VORLIEGENDER AUSZUG:

§ §

Effizienzsteigerung durch IFC-Bauteiklassifizierung
Die digitale Visitenkarte des Planers
Einhergehend mit wachsender Kompetenz in der Modellerstellung rückt das Bauwerksinformationsmodell und seine aktive Nutzung als Informationsträger in der kollaborativen Zusammenarbeit zunehmend in den Fokus. Der Wunsch nach einer Auswertung der enthaltenen Informationen auf Knopfdruck, z. B. für eine Kostenermittlung wächst – nicht zuletzt aufgrund des Marketings der Softwarebranche.
Wer schon einmal auf Knopfdruck in einem Waschvollautomaten, ohne weitere Vorbereitung, blaue Jeans mit weißen T-Shirts gewaschen hat kennt das Problem. In einem Singlehaushalt ließe sich das Ergebnis noch als Feature verkaufen, in einer Partnerschaft mit unterschiedlichen Kleidungsträgern nicht.
Auch das Gelingen eines (Wasch)Prozesses wird durch die Beachtung bestimmter Informationen unterstützt. Auf den eingenähten, mit den Kleidungs-Elementen verknüpften Etiketten finden sich die für die unterschiedlichen Anwendungsfälle benötigten Informationen wie Waschen, Reinigen, Trocknen, Bügeln und mehr. Aufgrund der Informationsdichte, die die möglichen Anwendungsfälle abbildet, sind diese strukturiert, um eine Selektion nach einzelnen Kriterien zu ermöglichen.
Hier lassen sich durchaus Parallelen im Umgang mit dem digitalen Gebäudemodell erkennen.
In beiden Fällen geht es um den und das Nutzen verknüpfter Informationen, unterstützt durch eine auf den jeweiligen Prozess oder Anwendungsfall bezogene Informationsdichte und -struktur.
Auch für die Planung und das Betreiben von Gebäuden lassen sich Informationen zu einem digitalen Gebäudemodell verknüpfen, um eine eindeutige Informationszuordnung sicherzustellen.
Die Geometrien der Bauelemente werden durch semantische Informationen klassifiziert und dienen als Informationsträger. Grundlage zur effizienten Nutzung des digitalen Gebäudemodells ist eine zielführende Strukturierung der enthaltenen Bauelemente und der mit ihnen verknüpften Informationen, um auch bei wachsender Informationsdichte den Überblick behalten zu können.

§ §

GESPEICHERTE DATENSÄTZE:
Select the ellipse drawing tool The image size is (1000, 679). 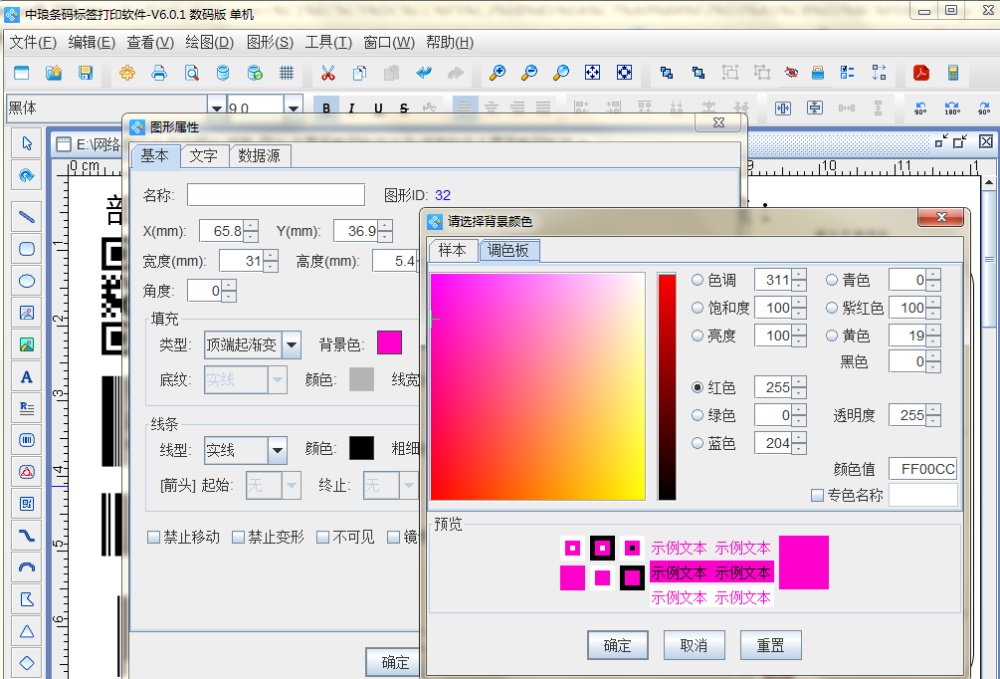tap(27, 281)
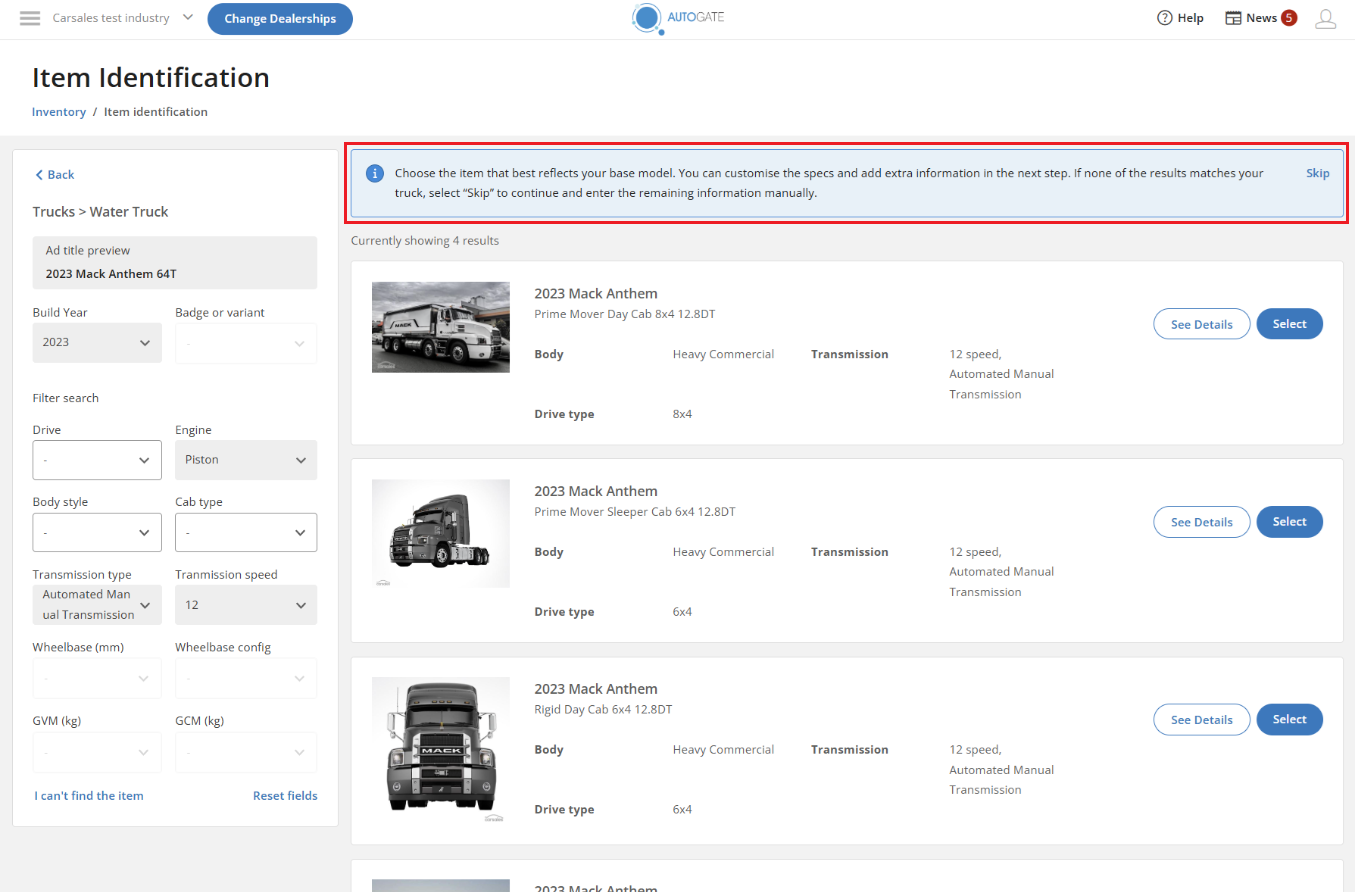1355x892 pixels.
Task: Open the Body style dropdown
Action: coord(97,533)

§ §

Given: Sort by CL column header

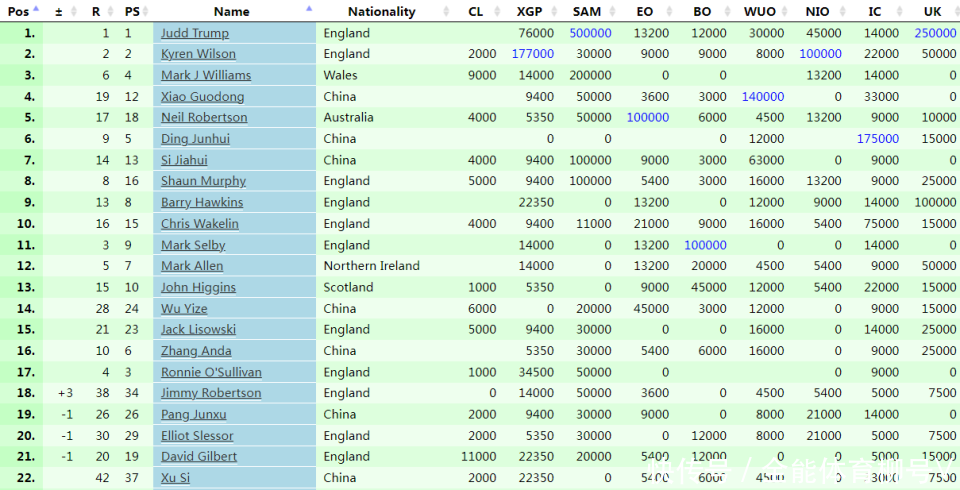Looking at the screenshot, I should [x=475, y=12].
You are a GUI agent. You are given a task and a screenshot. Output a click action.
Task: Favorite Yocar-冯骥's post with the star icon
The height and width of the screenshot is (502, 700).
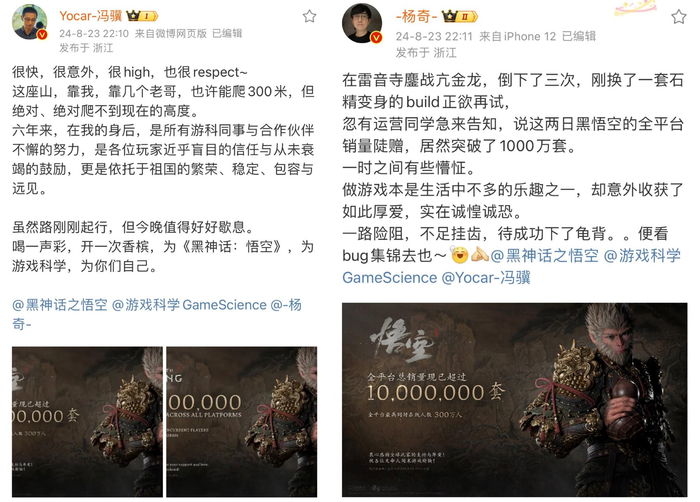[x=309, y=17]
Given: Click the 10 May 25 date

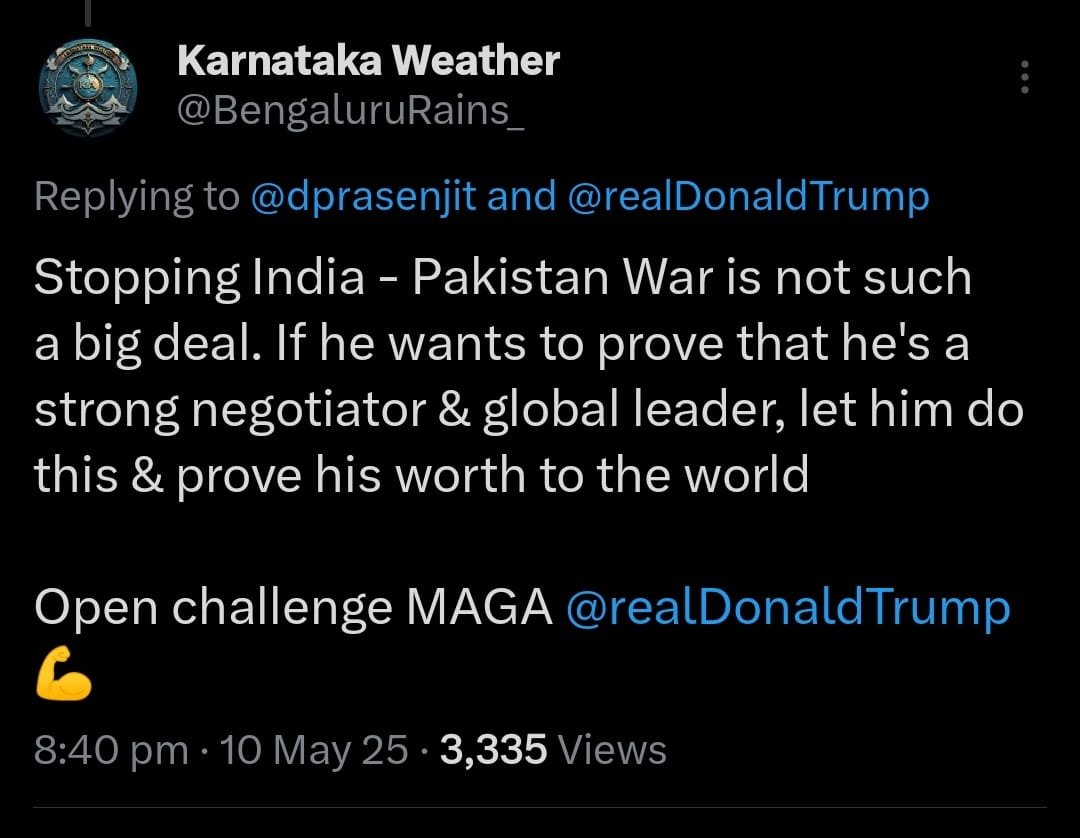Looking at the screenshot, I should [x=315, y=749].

§ §

IHRE AUFGABEN:
A - Stimmen die folgenden Aussagen mit dem Text zur IFC-Bauteilklassifizierung überein? Antworten Sie jeweils mit Ja oder Nein und zitieren Sie wörtlich die entscheidenden Worte des Textes.
(i) Die Etiketten in Kleidungsstücken sind strukturiert, damit sich eine Auswahl nach einzelnen Kriterien treffen lässt.
(ii) Der Wunsch nach einer Auswertung auf Knopfdruck wächst ausschließlich wegen des Marketings der Softwarebranche.
(iii) Die Geometrien der Bauelemente werden durch semantische Informationen klassifiziert.
B - Greifen Sie den Text zur IFC-Bauteilklassifizierung an seinem Ende auf und schreiben Sie ihn weiter.

ERWARTETE ERGEBNISSE:
A -
(i) Ja: „sind diese strukturiert, um eine Selektion nach einzelnen Kriterien zu ermöglichen“
(ii) Nein: „nicht zuletzt aufgrund des Marketings der Softwarebranche“
(iii) Ja: „Die Geometrien der Bauelemente werden durch semantische Informationen klassifiziert“

B -
Für 2D-Zeichnungen oder reine 3D-Modellierungen kann die Strukturierung über die Zuordnung der Bauelemente zu entsprechend klassifizierten Layern geschehen. Eine Filterung erfolgt anhand der Layer-Struktur durch die Auswahl entsprechender Layer oder Layer-Kombinationen. Der Umstand, dass hierbei jeweils nur eine einzelne Bauelement-Information oder -Informationskombination über eine Layer-Verknüpfung abgebildet werden kann, schränkt die Möglichkeiten dabei erheblich ein.
Anders sieht es bei einer Informationsverknüpfung mit den Bauelementen aus. Benötigte Informationen können flexibel und zielgerichtet, auf den jeweiligen Prozess oder Anwendungsfall bezogen, durch Filter oder beliebige Filterkombinationen selektiert und bereitgestellt werden.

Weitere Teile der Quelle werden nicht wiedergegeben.